→ Stored records
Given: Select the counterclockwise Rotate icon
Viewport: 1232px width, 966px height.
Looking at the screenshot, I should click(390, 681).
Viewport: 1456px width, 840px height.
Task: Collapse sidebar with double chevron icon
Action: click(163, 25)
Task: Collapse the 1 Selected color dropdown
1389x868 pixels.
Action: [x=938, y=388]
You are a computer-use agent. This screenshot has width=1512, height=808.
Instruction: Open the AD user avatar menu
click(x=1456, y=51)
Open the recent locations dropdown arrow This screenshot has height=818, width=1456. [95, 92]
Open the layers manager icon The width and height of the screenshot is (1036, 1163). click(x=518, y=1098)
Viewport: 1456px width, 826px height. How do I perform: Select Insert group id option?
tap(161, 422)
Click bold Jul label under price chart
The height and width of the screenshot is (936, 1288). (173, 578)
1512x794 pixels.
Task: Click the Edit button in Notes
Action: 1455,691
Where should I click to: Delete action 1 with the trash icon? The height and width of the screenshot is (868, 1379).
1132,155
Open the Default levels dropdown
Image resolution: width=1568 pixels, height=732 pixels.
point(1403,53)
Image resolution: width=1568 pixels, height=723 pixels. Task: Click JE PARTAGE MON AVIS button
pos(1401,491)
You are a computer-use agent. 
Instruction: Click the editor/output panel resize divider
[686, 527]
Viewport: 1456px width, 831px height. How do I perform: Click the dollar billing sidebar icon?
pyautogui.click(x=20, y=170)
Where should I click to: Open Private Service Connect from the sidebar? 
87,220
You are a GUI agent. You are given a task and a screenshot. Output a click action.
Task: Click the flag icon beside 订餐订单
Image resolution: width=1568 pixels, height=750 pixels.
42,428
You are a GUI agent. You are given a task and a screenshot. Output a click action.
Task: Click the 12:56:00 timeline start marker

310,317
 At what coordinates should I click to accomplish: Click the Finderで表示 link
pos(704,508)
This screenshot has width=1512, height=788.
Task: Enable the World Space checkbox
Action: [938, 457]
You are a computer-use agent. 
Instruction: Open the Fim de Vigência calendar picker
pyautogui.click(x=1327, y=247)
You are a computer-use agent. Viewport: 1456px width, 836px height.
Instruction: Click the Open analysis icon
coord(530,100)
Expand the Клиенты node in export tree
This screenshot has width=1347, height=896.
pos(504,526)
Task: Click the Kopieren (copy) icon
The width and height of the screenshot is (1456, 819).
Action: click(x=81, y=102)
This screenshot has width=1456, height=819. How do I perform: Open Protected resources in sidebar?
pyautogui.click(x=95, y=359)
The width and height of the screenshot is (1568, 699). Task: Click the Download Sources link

→ Task description
Reproduce all of the entries verbatim.

→ Solution for this problem
Given: Select the counterclockwise Rotate icon
Viewport: 1232px width, 966px height.
Looking at the screenshot, I should click(390, 681).
Viewport: 1456px width, 840px height.
Task: Collapse sidebar with double chevron icon
Action: click(163, 25)
Task: Collapse the 1 Selected color dropdown
1389x868 pixels.
Action: [x=938, y=388]
You are a computer-use agent. This screenshot has width=1512, height=808.
Instruction: Open the AD user avatar menu
click(x=1456, y=51)
Open the recent locations dropdown arrow This screenshot has height=818, width=1456. [95, 92]
Open the layers manager icon The width and height of the screenshot is (1036, 1163). click(x=518, y=1098)
Viewport: 1456px width, 826px height. How do I perform: Select Insert group id option?
tap(161, 422)
Click bold Jul label under price chart
The height and width of the screenshot is (936, 1288). (173, 578)
1512x794 pixels.
Task: Click the Edit button in Notes
Action: 1455,691
Where should I click to: Delete action 1 with the trash icon? The height and width of the screenshot is (868, 1379).
1132,155
Open the Default levels dropdown
Image resolution: width=1568 pixels, height=732 pixels.
point(1403,53)
Image resolution: width=1568 pixels, height=723 pixels. Task: Click JE PARTAGE MON AVIS button
pos(1401,491)
You are a computer-use agent. 
Instruction: Click the editor/output panel resize divider
[686, 527]
Viewport: 1456px width, 831px height. How do I perform: Click the dollar billing sidebar icon?
pyautogui.click(x=20, y=170)
Where should I click to: Open Private Service Connect from the sidebar? 
87,220
You are a GUI agent. You are given a task and a screenshot. Output a click action.
Task: Click the flag icon beside 订餐订单
Image resolution: width=1568 pixels, height=750 pixels.
42,428
You are a GUI agent. You are given a task and a screenshot. Output a click action.
Task: Click the 12:56:00 timeline start marker

310,317
 At what coordinates should I click to accomplish: Click the Finderで表示 link
pos(704,508)
This screenshot has width=1512, height=788.
Task: Enable the World Space checkbox
Action: [938, 457]
You are a computer-use agent. 
Instruction: Open the Fim de Vigência calendar picker
pyautogui.click(x=1327, y=247)
You are a computer-use agent. Viewport: 1456px width, 836px height.
Instruction: Click the Open analysis icon
coord(530,100)
Expand the Клиенты node in export tree
This screenshot has width=1347, height=896.
pos(504,526)
Task: Click the Kopieren (copy) icon
The width and height of the screenshot is (1456, 819).
Action: click(x=81, y=102)
This screenshot has width=1456, height=819. How do I perform: Open Protected resources in sidebar?
pyautogui.click(x=95, y=359)
The width and height of the screenshot is (1568, 699). Task: Click the Download Sources link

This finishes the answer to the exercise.